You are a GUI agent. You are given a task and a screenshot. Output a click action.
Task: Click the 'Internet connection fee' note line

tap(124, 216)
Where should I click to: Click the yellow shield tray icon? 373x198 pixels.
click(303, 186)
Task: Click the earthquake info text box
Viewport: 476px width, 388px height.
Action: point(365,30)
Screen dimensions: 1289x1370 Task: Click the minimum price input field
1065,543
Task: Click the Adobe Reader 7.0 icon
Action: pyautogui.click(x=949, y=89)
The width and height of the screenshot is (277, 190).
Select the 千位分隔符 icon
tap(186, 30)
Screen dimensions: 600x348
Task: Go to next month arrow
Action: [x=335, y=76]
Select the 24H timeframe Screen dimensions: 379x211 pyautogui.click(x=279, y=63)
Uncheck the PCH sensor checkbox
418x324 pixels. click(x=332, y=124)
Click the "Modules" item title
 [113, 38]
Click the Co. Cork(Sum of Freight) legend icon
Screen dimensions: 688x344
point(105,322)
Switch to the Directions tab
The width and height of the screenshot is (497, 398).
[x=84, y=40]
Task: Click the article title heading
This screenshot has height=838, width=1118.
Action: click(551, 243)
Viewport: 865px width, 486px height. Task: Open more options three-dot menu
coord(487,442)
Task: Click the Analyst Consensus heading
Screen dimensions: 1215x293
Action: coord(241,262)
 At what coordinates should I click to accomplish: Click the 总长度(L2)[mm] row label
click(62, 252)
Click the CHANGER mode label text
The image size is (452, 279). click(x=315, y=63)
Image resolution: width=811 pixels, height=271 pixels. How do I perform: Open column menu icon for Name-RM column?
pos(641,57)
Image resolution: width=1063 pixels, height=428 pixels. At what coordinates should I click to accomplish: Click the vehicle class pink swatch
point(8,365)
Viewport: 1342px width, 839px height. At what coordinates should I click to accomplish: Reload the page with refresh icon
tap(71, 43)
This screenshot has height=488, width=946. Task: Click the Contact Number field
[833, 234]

--------------------------------

**EXERCISE DIRECTIONS:** Please count the lines of the records above that contain the string "width" and give only that number.

**SOLUTION TO THIS PROBLEM:** 9